Si certains militants pour le climat et groupes politiques écologistes s’opposent farouchement au nucléaire, ce n’est pas à cause de ses émissions de carbone. Selon le GIEC, les principaux freins au développement du nucléaire sont « les préoccupations sur les risques d’accidents et la gestion des déchets radioactifs ».

Deux visions de la transition énergétique

Les associations opposées au nucléaire, comme Greenpeace, dénoncent en effet la pollution des eaux, de l’air et des sols par les déchets des centrales. Leur second argument est celui de la sécurité. Les récents événements en Ukraine, comme les bombardements près de Zaporijia, ont ravivé le débat autour de la dangerosité de l’atome.

Au fur et à mesure, le débat dépasse la frontière des faits scientifiques et devient de plus en plus politique. Ce sont deux visions qui s’opposent. Les opposants au nucléaire pointent par exemple le fait que l’atome entretient le mythe d’une énergie inépuisable… Une idée en opposition avec leur vision d’une transition énergétique qui nécessite de la sobriété et la réduction de la consommation d’électricité.

Ces perspectives, multiples et contradictoires, de la transition énergétique s’illustrent dans le rapport sur le réchauffement planétaire de 1,5 °C publié par le GIEC. Les experts y projettent plusieurs scénarios permettant de maintenir d’ici 2100 l’augmentation de la température globale sous la barre de +1,5 °C, et jusqu’à +2 °C.

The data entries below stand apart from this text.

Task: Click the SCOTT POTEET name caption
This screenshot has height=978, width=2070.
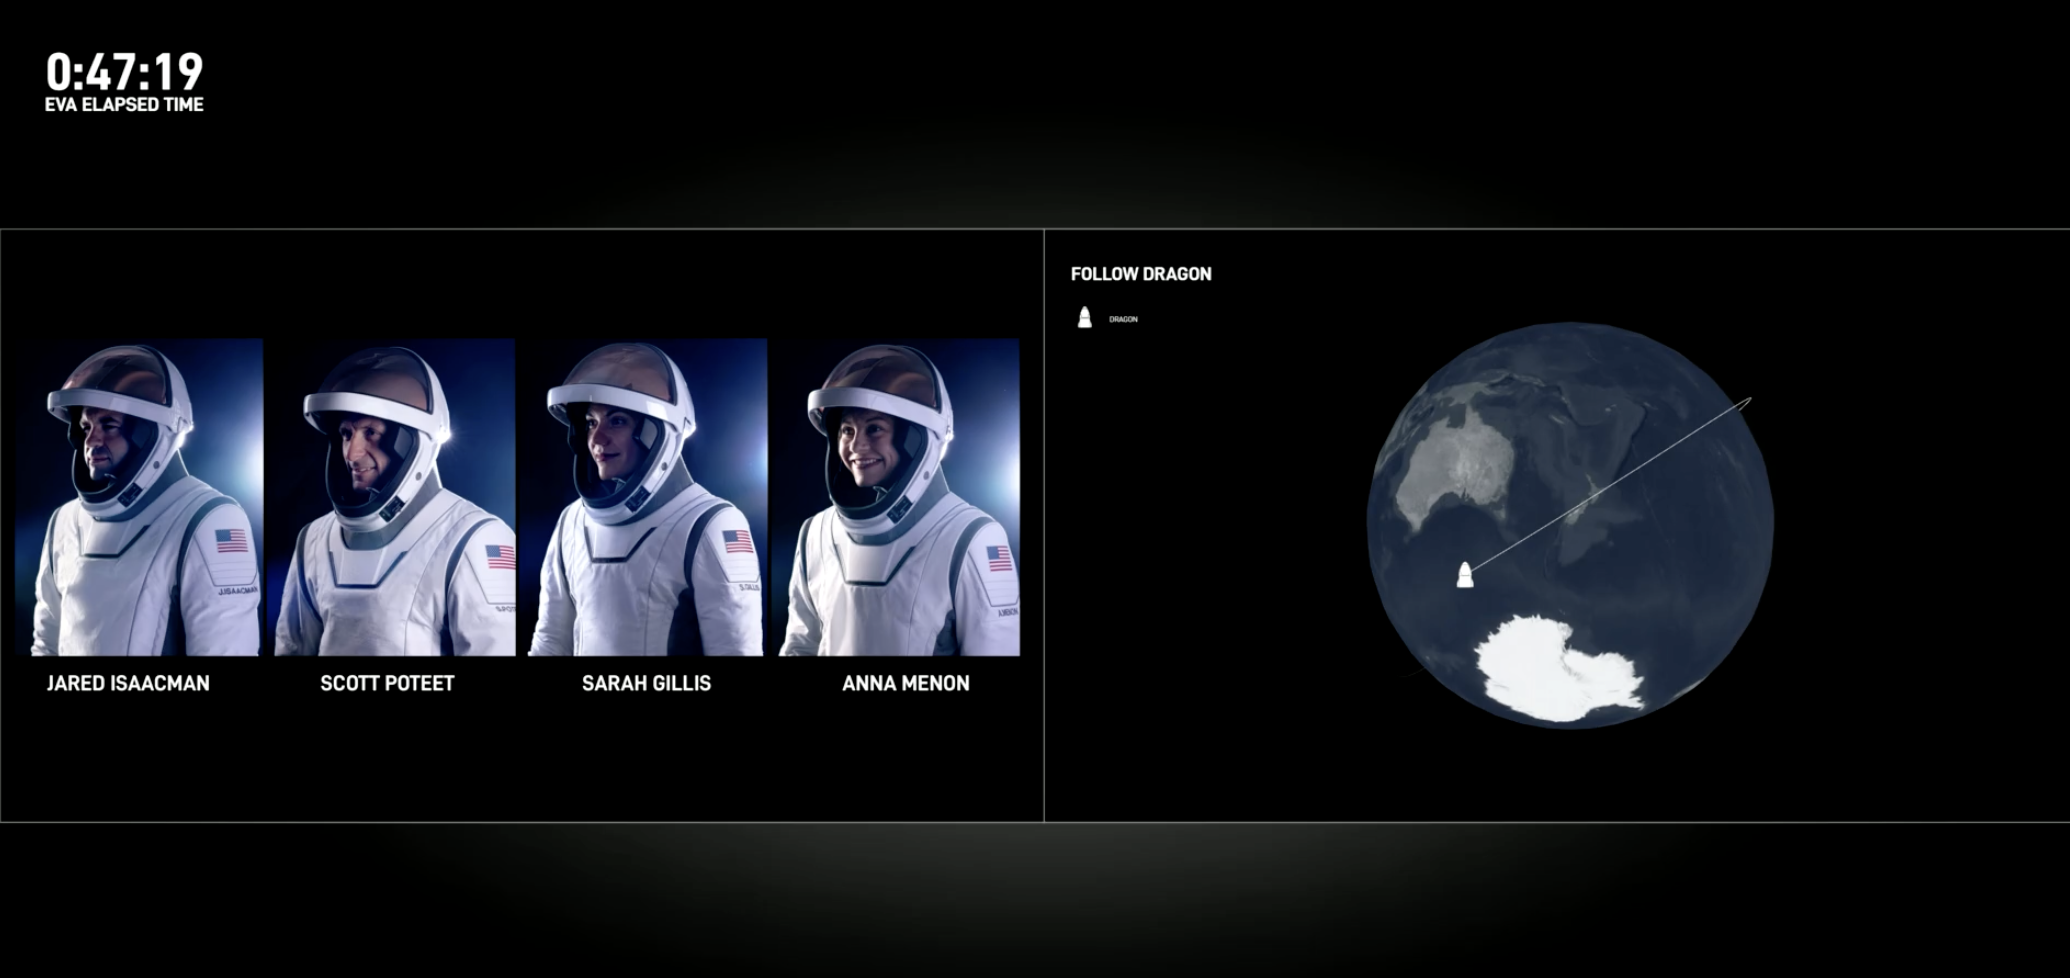Action: [x=387, y=683]
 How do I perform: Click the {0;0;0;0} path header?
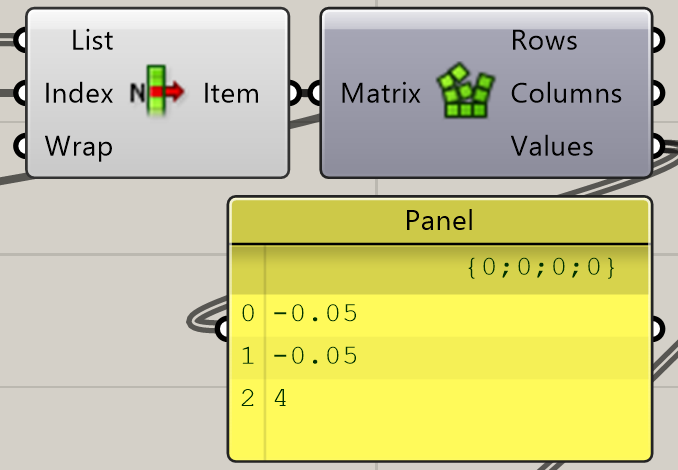(541, 267)
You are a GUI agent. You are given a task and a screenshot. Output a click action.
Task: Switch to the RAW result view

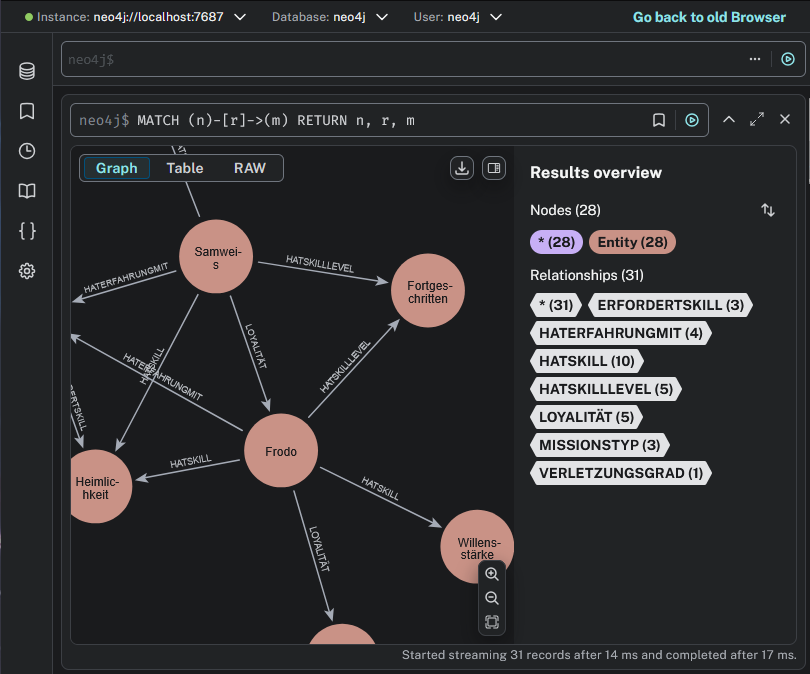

La plupart incluent le développement du nucléaire, à des échelles variées. Mais attention, Christophe Cassou, climatologue membre du groupement, insiste pour le HuffPost : « Le GIEC ne fait pas de recommandations. Il évalue les avantages et inconvénients des leviers. Les choix des leviers sont en revanche politiques ».

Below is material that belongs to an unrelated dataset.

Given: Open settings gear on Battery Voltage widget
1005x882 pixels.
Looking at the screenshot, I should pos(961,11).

Ce fossé entre anti et pro nucléaire n’épargne pas les mouvements écologistes français. En témoignent les nombreuses réactions et prises de paroles qui ont suivi la parution de la bande dessinée « Un jour sans fin » de Jean-Marc Jancovici. Avec pourtant un objectif commun, le mouvement vert se scinde en deux : d’une part ceux qui veulent concentrer les efforts sur la réduction pure des émissions de gaz à effet de serre, et de l’autre ceux pour qui l’écologie ne se peut pas se limiter pas au CO2.